BRIEF: Please pick out every line among the items below that contains the string "Saint", and copy each one. Case counts.
-- start --
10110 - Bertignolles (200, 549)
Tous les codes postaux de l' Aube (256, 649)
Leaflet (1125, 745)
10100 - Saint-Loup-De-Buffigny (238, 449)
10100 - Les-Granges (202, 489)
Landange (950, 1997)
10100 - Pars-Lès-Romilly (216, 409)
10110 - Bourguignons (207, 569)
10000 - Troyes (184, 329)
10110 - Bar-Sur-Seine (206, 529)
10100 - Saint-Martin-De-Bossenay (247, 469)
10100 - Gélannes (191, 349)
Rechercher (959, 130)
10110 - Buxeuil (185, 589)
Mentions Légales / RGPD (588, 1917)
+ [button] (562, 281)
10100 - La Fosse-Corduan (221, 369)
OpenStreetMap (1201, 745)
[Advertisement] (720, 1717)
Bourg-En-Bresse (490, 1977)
-- end --
RESPONSE TO THIS TASK:
10100 - Saint-Loup-De-Buffigny (238, 449)
10100 - Saint-Martin-De-Bossenay (247, 469)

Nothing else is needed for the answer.